** The exercise **
How many lines of the material below contain the word "what"? Give only the number.

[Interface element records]
================================

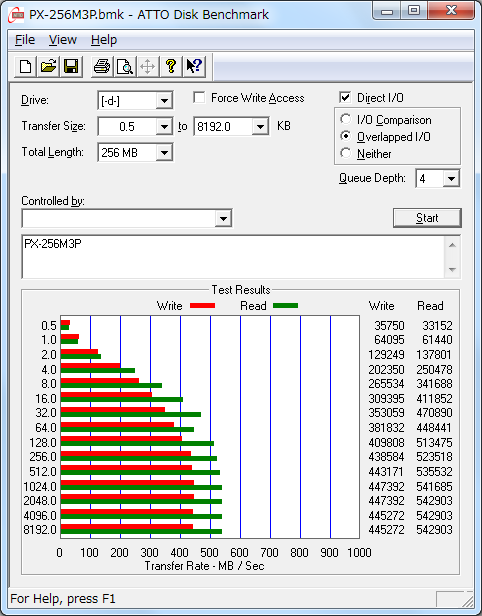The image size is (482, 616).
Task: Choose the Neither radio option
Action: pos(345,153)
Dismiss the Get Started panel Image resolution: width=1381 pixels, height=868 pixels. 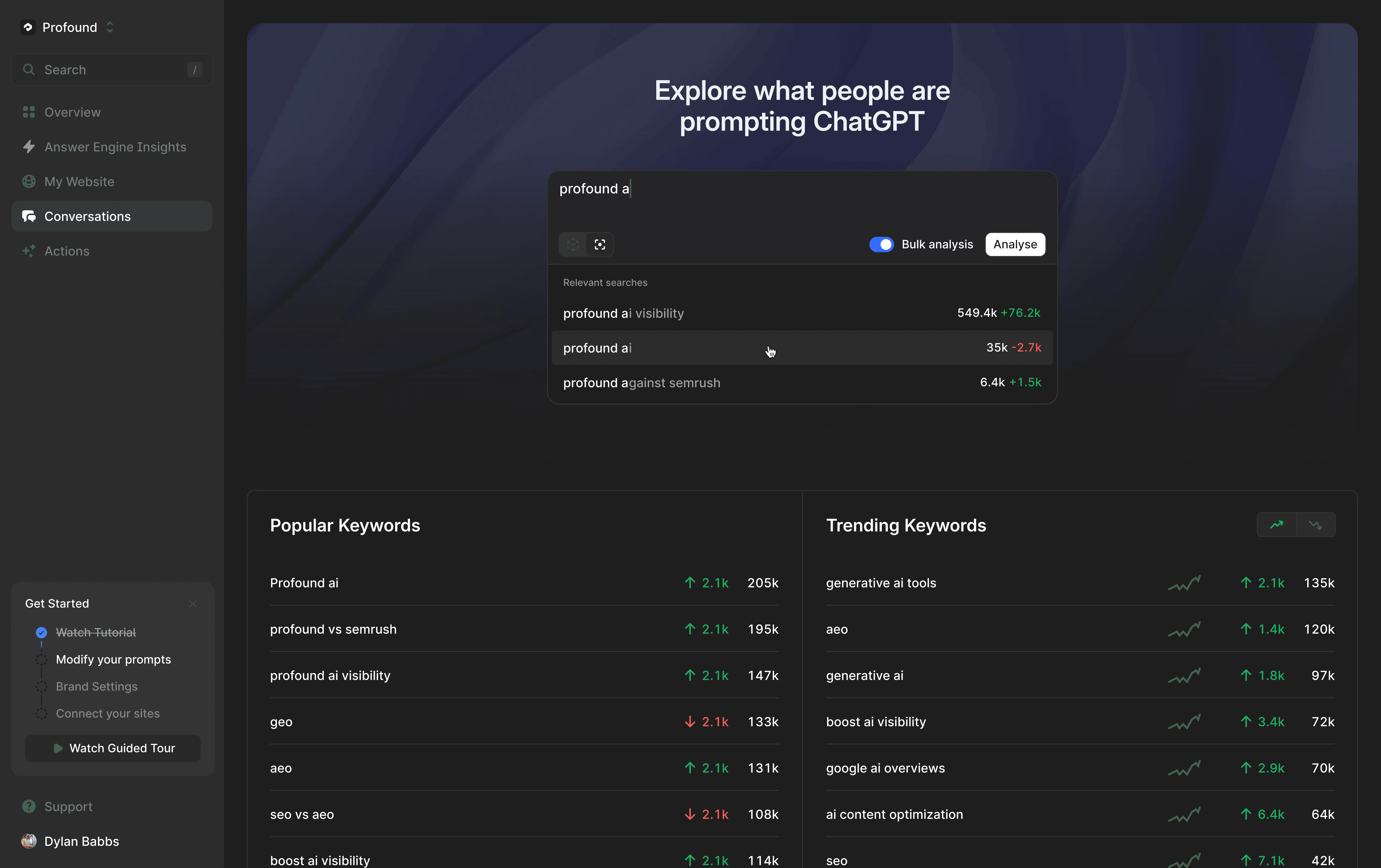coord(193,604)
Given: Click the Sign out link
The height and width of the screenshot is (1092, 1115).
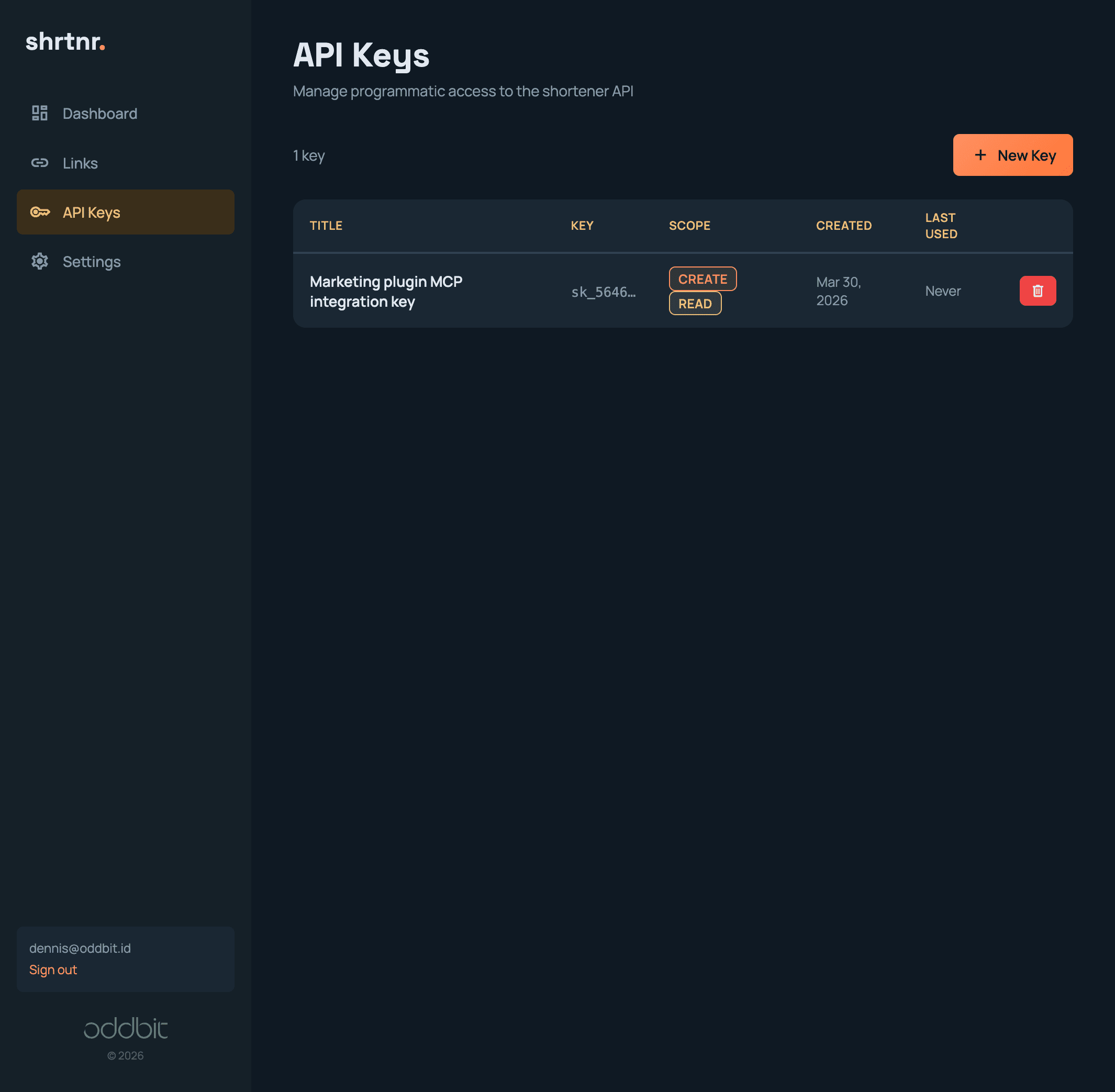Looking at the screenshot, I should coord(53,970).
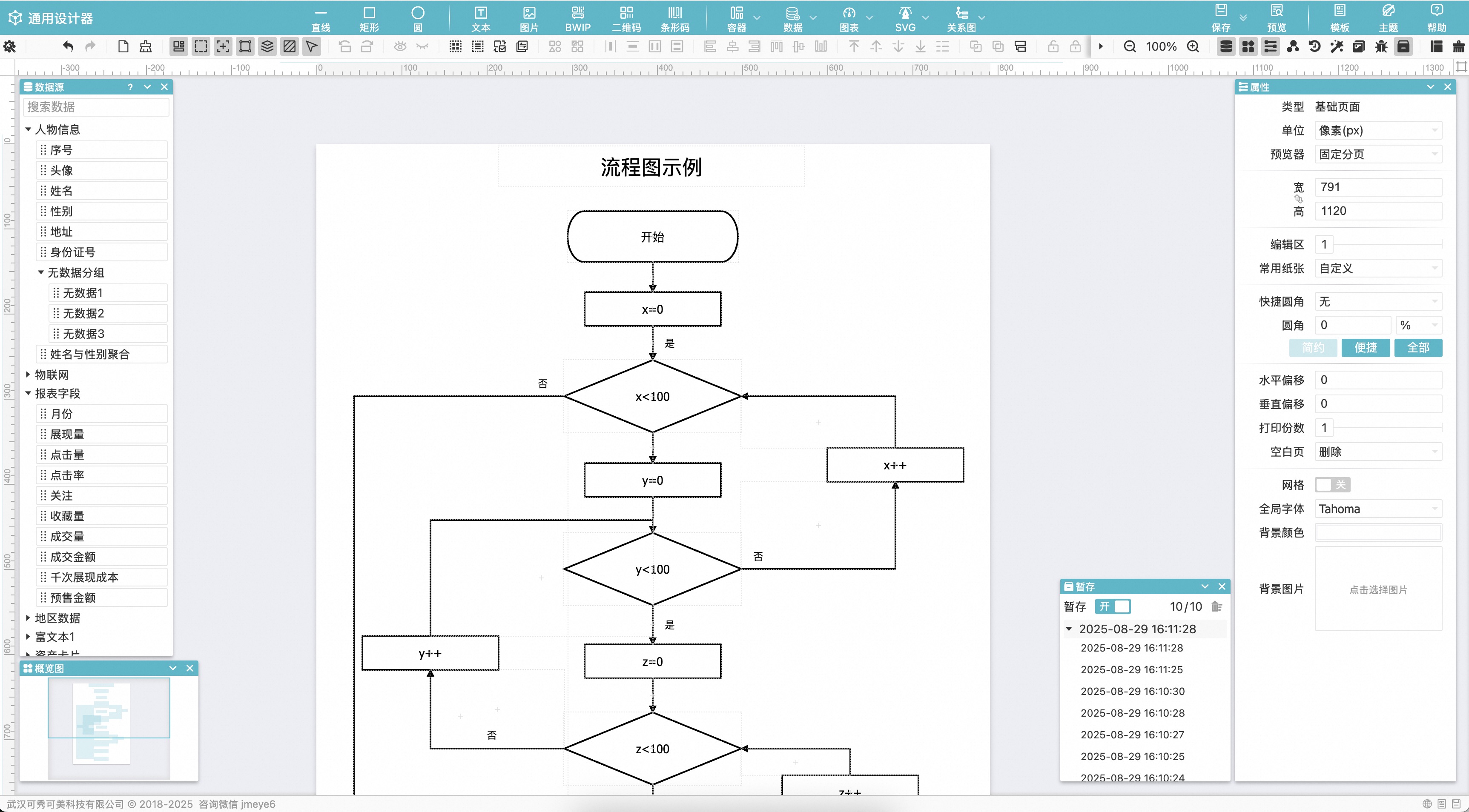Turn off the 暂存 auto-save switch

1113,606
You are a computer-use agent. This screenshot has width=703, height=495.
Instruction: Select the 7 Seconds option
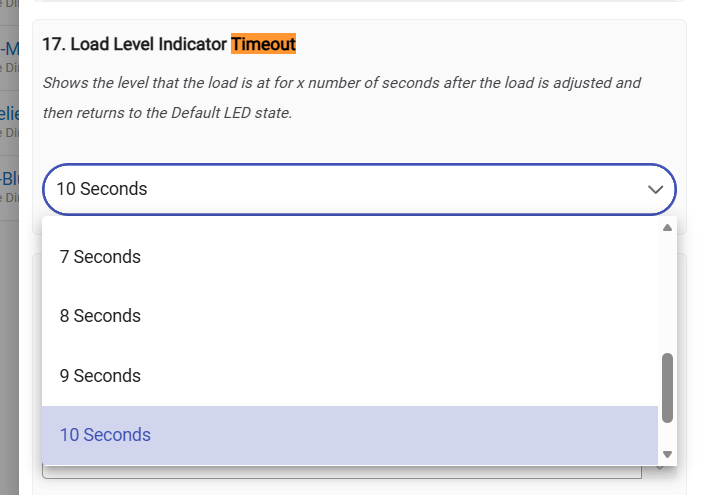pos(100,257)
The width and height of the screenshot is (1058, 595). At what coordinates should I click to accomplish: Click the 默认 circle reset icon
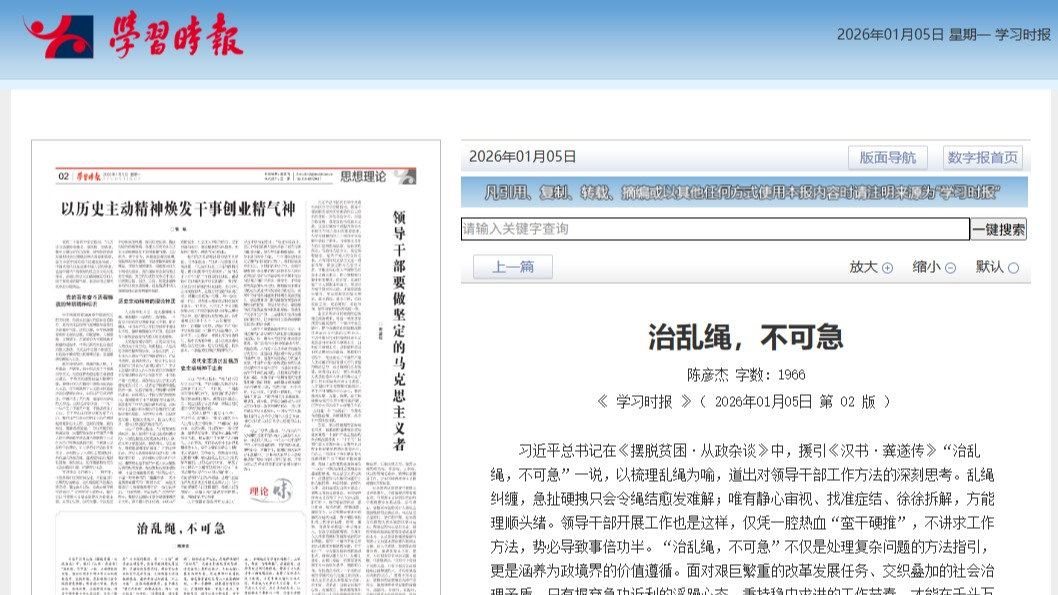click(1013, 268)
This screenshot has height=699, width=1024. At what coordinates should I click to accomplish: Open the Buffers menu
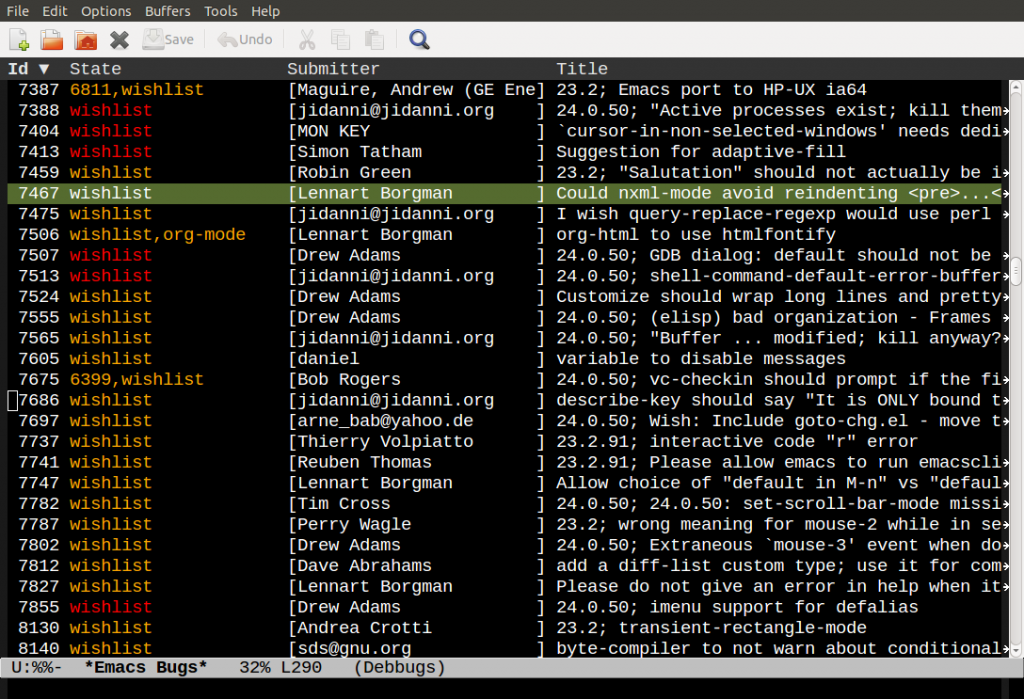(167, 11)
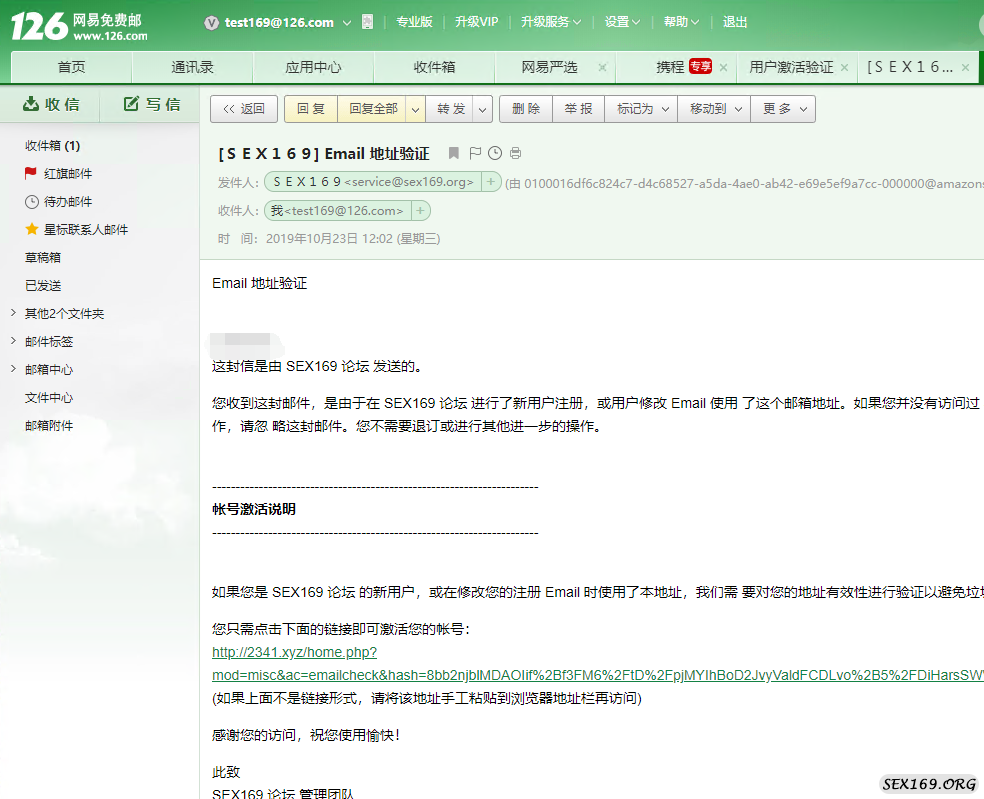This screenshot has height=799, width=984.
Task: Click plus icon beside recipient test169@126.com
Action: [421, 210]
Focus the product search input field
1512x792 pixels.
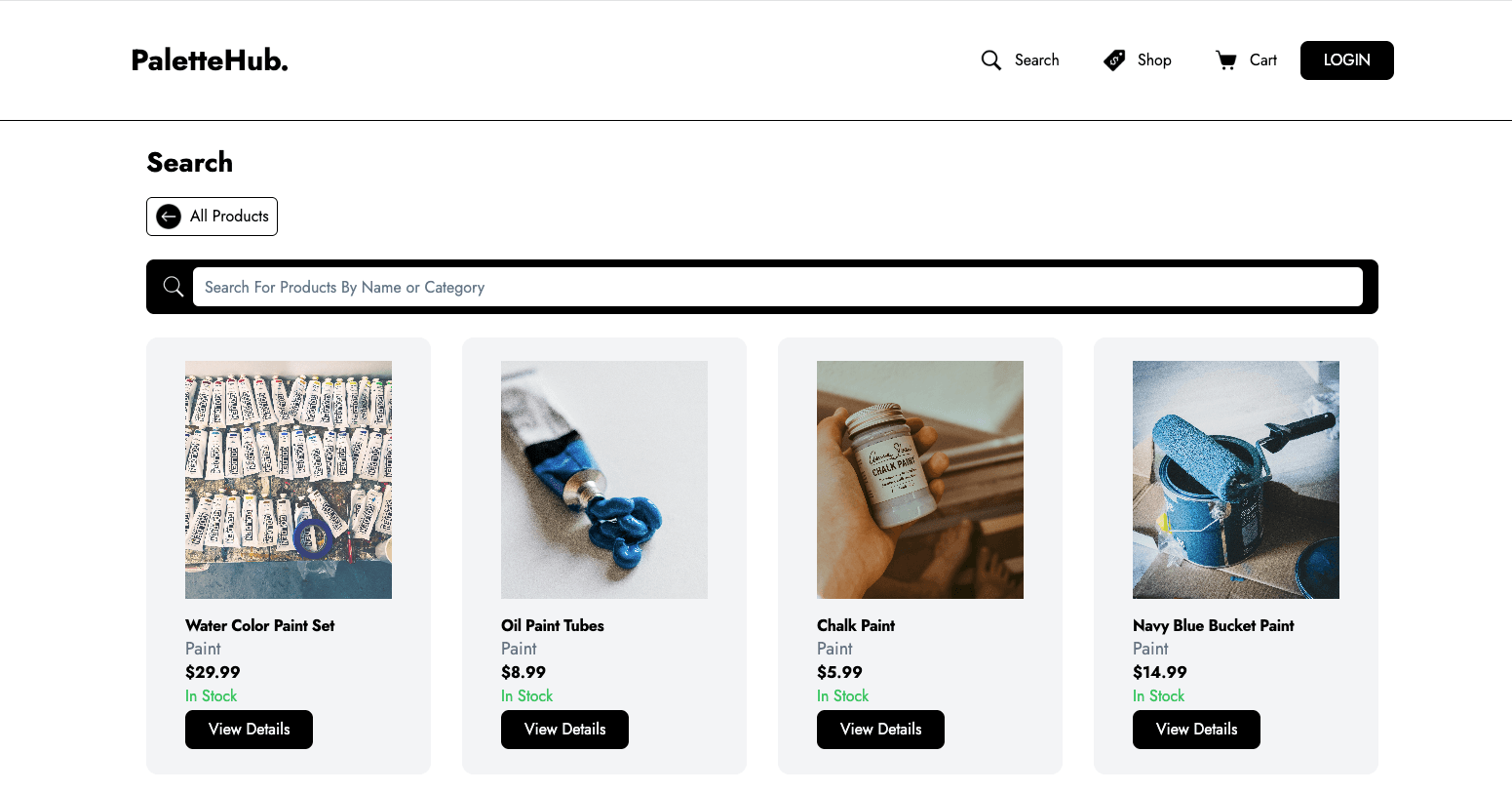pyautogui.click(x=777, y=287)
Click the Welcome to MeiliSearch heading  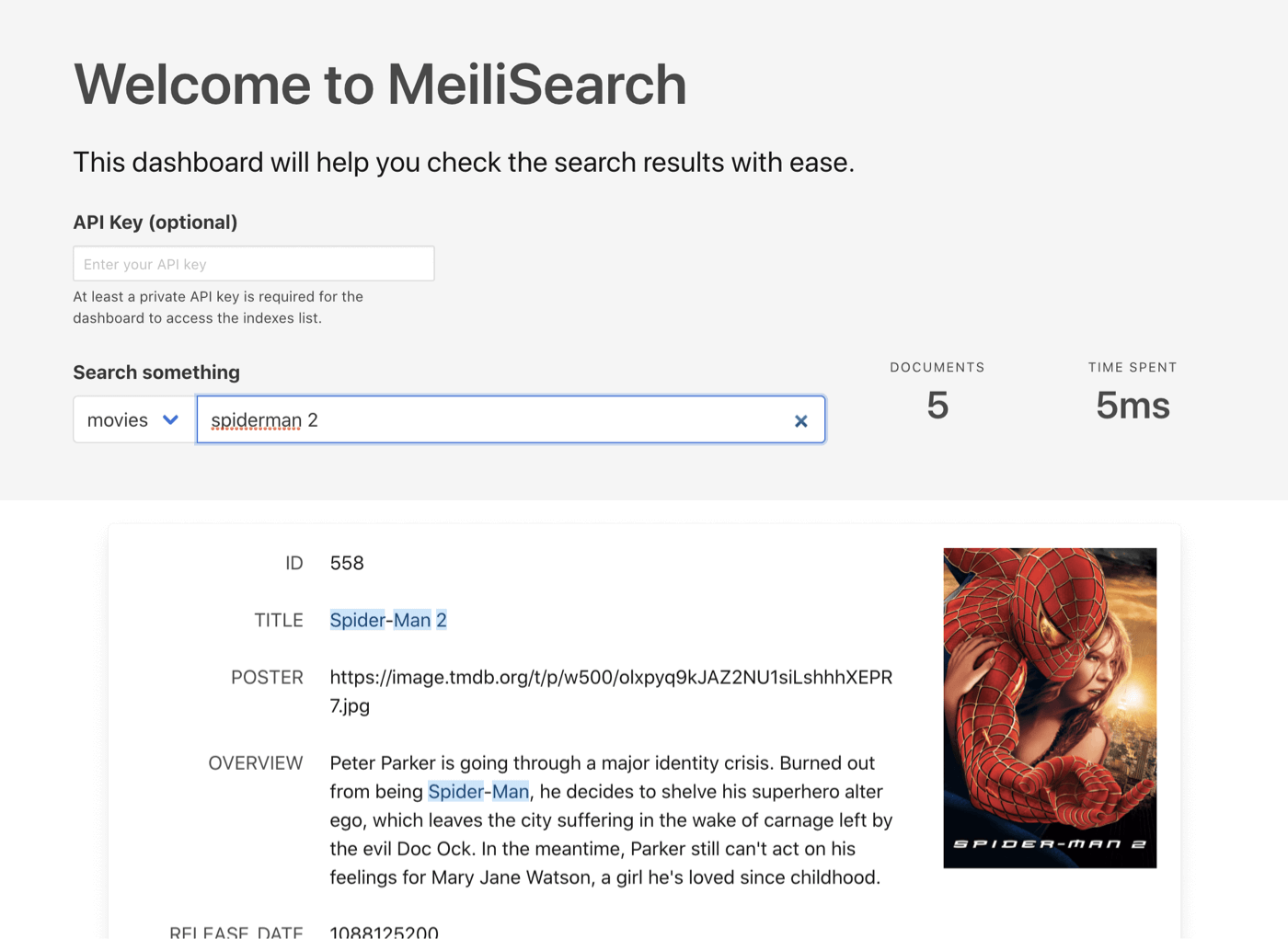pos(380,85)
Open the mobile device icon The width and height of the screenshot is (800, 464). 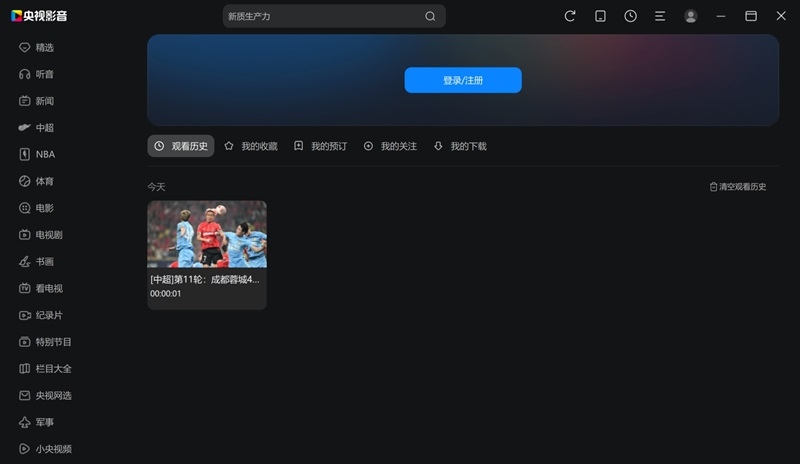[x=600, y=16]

================================

** Expected answer **
2